The Art of Pulling Focus

Keen Eyes, Uncanny Instincts Keep Films In Sharp Focus. Written by Susan Stamberg.

You won’t believe it — I didn’t — but the person responsible for keeping each and every shot of a movie in focus never looks through a camera lens.

“No,” says focus puller Baird Steptoe. “We do not look through the camera at all.”

Steptoe has worked as a first assistant cameraman on films from The Sixth Sense to Thor to last year’s Grownups Two. He says he’s learned to judge distances — precise distances — with his naked eye alone.

“I mean, I can tell you roughly from you to me right now,” he says. “I would say about 2-11.”

Two feet 11 inches, that is. Not that I brought along a tape measure for corroboration. But Steptoe has an eye you don’t mess around with. On a movie, if he’s wrong, he could lose his job.

Turns out focus pullers don’t look through the lens because the camera operators do that — they’re busy framing the shot, panning and tilting, and they don’t have a spare hand to focus in and out. So in Hollywood, where everything takes a village, pulling focus has become a separate operation, a job all to itself.
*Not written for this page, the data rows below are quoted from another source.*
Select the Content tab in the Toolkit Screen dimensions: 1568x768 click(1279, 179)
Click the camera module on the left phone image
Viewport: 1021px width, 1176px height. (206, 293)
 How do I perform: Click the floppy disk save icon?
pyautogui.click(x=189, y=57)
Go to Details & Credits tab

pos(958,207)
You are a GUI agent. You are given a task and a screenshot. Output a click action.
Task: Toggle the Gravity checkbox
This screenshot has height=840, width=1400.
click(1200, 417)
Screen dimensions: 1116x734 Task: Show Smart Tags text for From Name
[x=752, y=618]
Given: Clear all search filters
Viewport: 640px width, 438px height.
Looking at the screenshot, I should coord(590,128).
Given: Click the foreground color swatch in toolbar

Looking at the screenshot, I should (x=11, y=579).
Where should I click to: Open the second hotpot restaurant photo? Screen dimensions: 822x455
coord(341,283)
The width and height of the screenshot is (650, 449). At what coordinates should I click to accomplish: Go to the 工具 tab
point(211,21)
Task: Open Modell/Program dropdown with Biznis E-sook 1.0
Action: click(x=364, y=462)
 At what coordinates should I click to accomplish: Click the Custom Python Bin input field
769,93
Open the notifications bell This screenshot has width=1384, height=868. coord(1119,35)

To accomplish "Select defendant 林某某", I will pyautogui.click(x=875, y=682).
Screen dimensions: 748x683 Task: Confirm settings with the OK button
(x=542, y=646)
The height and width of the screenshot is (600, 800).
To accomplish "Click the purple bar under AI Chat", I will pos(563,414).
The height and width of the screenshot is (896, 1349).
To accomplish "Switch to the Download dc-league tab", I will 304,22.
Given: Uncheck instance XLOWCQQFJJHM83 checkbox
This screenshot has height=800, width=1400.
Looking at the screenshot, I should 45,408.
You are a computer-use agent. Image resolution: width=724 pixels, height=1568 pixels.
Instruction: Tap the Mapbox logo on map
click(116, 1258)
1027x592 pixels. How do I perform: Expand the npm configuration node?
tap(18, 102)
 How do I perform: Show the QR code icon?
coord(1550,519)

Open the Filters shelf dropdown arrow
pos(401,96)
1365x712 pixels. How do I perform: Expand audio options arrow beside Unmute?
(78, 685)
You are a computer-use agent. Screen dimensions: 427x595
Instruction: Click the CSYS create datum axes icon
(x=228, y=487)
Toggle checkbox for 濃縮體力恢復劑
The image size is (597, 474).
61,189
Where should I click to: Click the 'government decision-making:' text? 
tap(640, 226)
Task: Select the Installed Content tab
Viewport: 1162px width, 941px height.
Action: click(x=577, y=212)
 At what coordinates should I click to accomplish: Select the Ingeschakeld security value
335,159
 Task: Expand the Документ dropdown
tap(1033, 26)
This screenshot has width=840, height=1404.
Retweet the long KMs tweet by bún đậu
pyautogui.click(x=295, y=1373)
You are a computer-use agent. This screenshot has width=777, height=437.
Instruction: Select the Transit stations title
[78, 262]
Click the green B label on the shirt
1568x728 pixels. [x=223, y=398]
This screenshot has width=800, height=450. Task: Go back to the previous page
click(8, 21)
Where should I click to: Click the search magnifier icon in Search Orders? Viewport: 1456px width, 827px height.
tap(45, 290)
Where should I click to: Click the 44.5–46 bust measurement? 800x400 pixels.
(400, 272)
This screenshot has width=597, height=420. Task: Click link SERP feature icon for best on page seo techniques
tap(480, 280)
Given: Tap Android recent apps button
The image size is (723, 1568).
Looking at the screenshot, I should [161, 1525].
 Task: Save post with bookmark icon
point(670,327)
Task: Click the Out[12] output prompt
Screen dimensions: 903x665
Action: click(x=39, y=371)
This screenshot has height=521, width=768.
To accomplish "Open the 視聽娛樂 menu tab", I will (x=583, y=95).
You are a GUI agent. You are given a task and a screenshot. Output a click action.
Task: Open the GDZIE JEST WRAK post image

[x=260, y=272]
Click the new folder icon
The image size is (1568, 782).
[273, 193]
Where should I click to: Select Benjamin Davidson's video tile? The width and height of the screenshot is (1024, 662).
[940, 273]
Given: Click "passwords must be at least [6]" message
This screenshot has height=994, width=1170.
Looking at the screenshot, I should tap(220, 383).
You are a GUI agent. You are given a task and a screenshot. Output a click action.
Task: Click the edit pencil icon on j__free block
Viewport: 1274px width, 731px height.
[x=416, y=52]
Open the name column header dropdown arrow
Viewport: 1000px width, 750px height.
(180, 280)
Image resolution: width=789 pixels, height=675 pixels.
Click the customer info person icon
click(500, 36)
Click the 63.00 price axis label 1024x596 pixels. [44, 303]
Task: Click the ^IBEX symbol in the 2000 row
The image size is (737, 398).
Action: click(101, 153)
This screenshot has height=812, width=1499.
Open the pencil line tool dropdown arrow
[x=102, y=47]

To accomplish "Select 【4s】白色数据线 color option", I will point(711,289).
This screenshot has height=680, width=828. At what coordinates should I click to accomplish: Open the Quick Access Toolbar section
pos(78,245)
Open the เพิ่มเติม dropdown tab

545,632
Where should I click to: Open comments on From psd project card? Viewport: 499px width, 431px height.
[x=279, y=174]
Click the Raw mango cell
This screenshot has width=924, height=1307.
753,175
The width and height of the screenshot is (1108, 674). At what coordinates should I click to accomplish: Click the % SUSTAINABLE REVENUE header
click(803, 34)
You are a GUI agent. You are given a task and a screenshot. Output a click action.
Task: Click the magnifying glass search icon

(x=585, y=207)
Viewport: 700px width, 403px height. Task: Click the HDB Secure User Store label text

Larry Nielsen, the first assistant cameraman on the set of the romantic comedy Walk of Shame, has movies in the eye and the blood. He’s a third-generation filmmaker; his grandfather and father were cameramen and animators.

With his bare fingers, he’ll adjust focus on a wireless remote he’s using for this scene — wireless, because he can’t be right next to the camera as he usually is, controlling the focus knobs. Today the RED EPIC camera is mounted far from the ground, on a big hulking crane.

Down below, Nielsen’s remote has a wheel that is marked in feet; he moves the wheel based on what his eye says the distance is between camera and actor. He’s got to be within inches for it to work — and the distances keep changing as the crane swings around to follow the main character, played by Elizabeth Banks.

“The minute she turns, it’s my job to bring the focus forward to her face so that the eye naturally sees what’s in focus,” Nielsen says.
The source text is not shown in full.